PTA-Forum online
Live-Webcast zum PTA-Beruf

Fit für die Zukunft

Der PTA-Beruf ist im Wandel: Die Apotheke wird digitaler, und auf PTA kommen in Zukunft viele neue Aufgaben zu. Wie wird der PTA-Beruf fit für die Zukunft und wie kann er angesichts eines drohenden Fachkräftemangels attraktiver werden? Das diskutierten Experten beim gestrigen Live-Webcast »PTA-Forum – Dein Thema. Deine Fragen«.
Verena Schmidt
14.07.2021  12:26 Uhr

PTA sind unverzichtbar für die öffentliche Apotheke, darin waren sich alle Teilnehmer der Live-Talkrunde um Moderatorin Dr.

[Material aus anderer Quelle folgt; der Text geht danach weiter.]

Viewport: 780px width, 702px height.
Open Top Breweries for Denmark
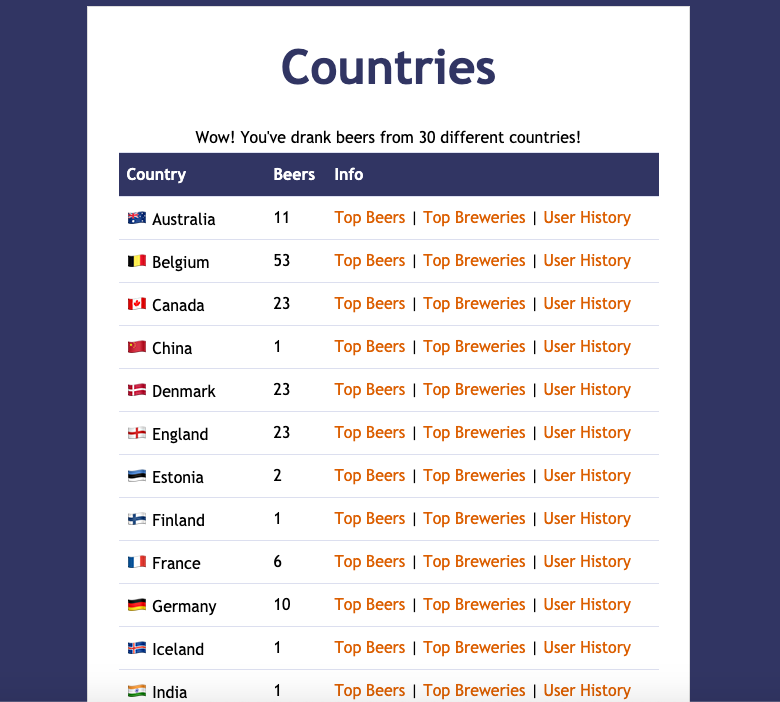point(474,390)
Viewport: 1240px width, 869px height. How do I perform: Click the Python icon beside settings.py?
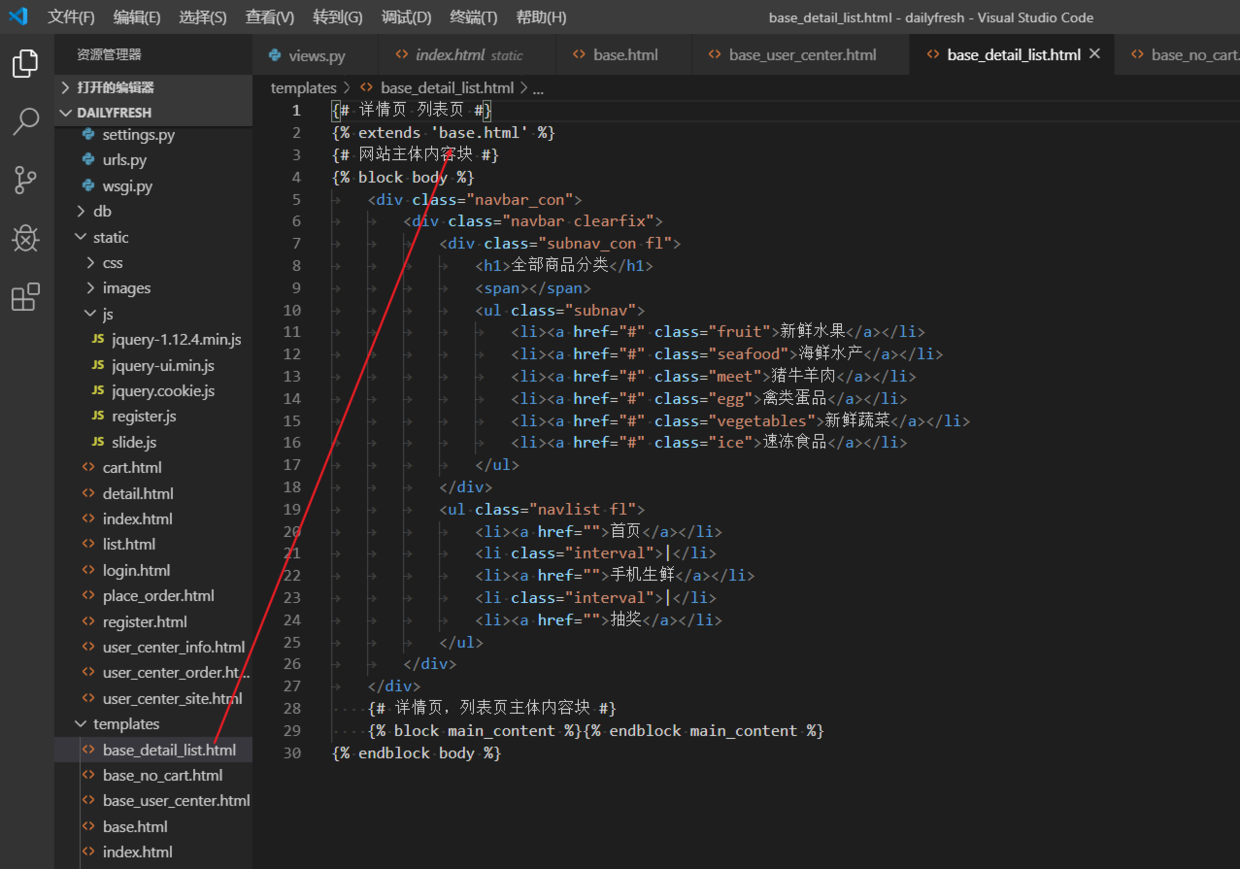pyautogui.click(x=88, y=134)
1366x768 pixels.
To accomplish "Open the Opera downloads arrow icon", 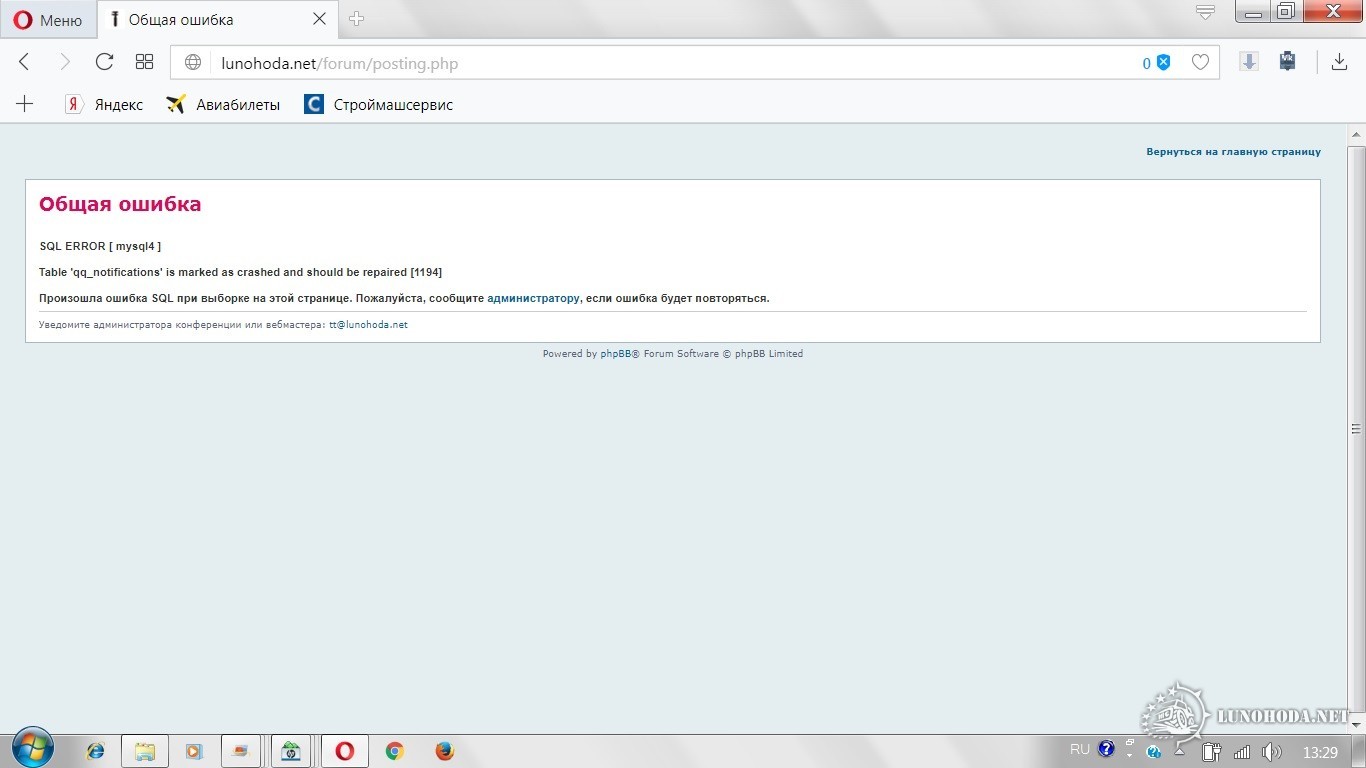I will pos(1339,62).
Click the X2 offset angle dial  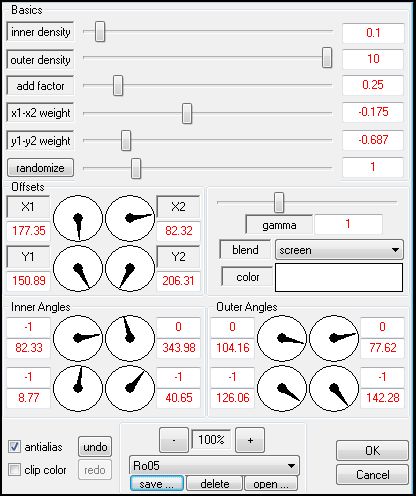click(x=130, y=218)

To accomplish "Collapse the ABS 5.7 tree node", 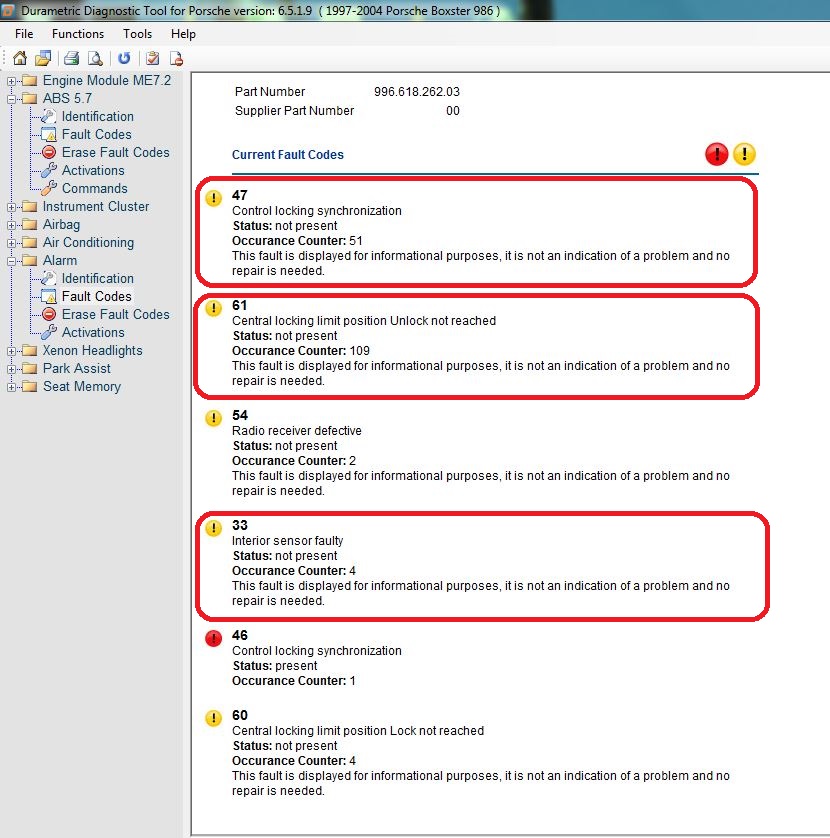I will pyautogui.click(x=11, y=99).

Sandra Barisch, PTA-Botschafterin der Avoxa, einig. Doch die Ist-Situation in den Apotheken ist aktuell alles andere als rosig, wie PTA Veronika Ehmann feststellte. »PTA werden händeringend gesucht. Der Mangel muss behoben werden, denn die Belastung für die Apothekenmitarbeiter wird immer größer«, berichtete sie. Ehmann hat 2009 ihre Ausbildung abgeschlossen und danach lange in einer öffentlichen Apotheke gearbeitet, bevor sie in die Industrie wechselte.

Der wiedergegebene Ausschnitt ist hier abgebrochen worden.